Découvert il y a quelques années sur Tesis (un film sur les snuff movies réalisé en 1996), LES AUTRES est le deuxième film d’Alejandro Amenábar qu’il m’est donné de voir. On verse ici à nouveau dans le genre horreur mais avec une fois encore une maîtrise de la suggestion remarquable : on le qualifierait plus aisément de film d’angoisse qu’horrifique en fait. Il est vrai que le choix même du décor est en un élément d’ambiance déterminant : en effet, le manoir censé se situer à Jersey (mais en fait situé à Cantabrie à l’ouest de l’Espagne) est à la fois très esthétique et assez froid pour laisser transpirer une ambiance malsaine nécessaire à l’histoire qui se déroule principalement en huis-clos.

Par ailleurs, on notera l’excellente performance de Nicole Kidman dans son rôle de mère stricte mais également de l’interprète de la petite Anne, totalement crédible : la chose étant parfois difficile chez les enfants.
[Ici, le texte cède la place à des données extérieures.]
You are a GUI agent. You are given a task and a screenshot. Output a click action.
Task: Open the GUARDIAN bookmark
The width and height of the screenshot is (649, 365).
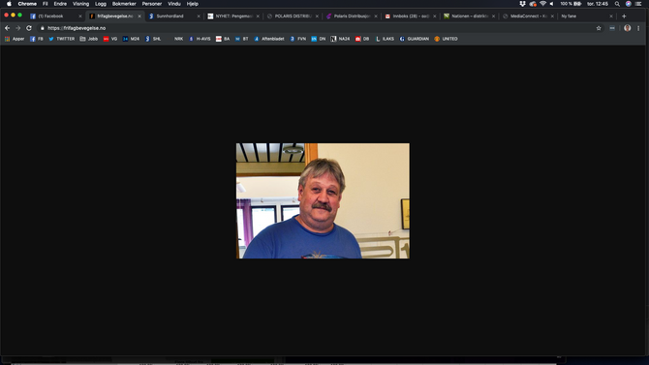tap(415, 39)
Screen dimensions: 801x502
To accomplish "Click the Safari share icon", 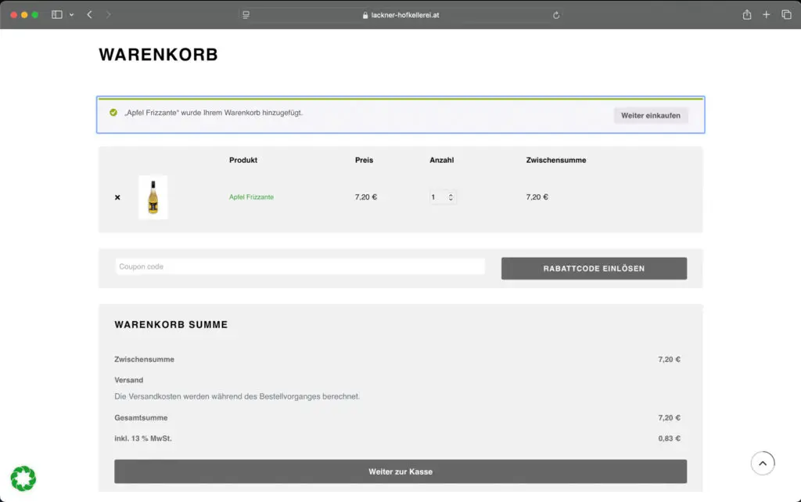I will (x=747, y=14).
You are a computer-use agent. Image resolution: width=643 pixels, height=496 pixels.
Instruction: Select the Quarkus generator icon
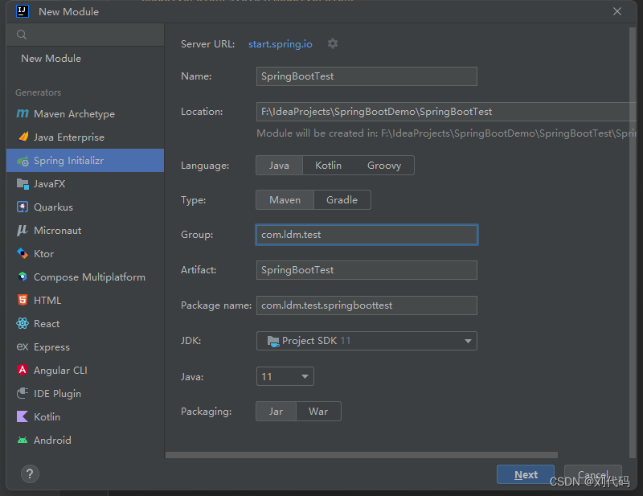tap(23, 207)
D’ailleurs, je suis plus réservé sur l’interprète de son petit frère à l’expression faciale assez monolithique. Par ailleurs, les autres acteurs du film valent plus pour leur mise en scène effrayante (apparence, décalage) que par leur jeu effectif à l’exception de Fionnula Flanagan qui nous propose une gouvernante angoissante de révérence.

LES AUTRES a été une très bonne surprise avec son scénario qui se révèle d’un parti-pris assez audacieux et très bien mis en place, sans faute apparente dans son déroulement, et qui n’a finalement pas vieilli pour un long-métrage de 2001.

Avec une famille ancrée dans les valeurs religieuses, on retrouve d’ailleurs beaucoup de symboliques liée à cela (chapelet, interrogations théologiques) qui entretiennent une présence morbide assez palpable, renforcée par la systématique obscurité nécessitée par l’état de santé fragile des enfants. Autre procédé, le réalisateur renforce lui même son scénario en composant une musique d’ambiance lancinante qui joue avec le nerfs du spectateur aux moments opportuns de tension. Enfin, si la bizarrerie et l’angoisse sont immédiatement mis en place et même si la réalisation est extrêmement maîtrisée, ce n’est que le twist final qui amènera tout son cachet au film au même titre que cela avait pu être le cas avec un long-métrage comme Le Sixième Sens de Night Shyamalan.

En résumé, même si je ne suis pas un fanatique du genre épouvante (plus qu’horreur dans ce cas là, il faut bien l’admettre), LES AUTRES a été une très bonne surprise avec son scénario qui se révèle d’un parti-pris assez audacieux et très bien mis en place, sans faute apparente dans son déroulement, et qui n’a finalement pas vieilli pour un long-métrage de 2001.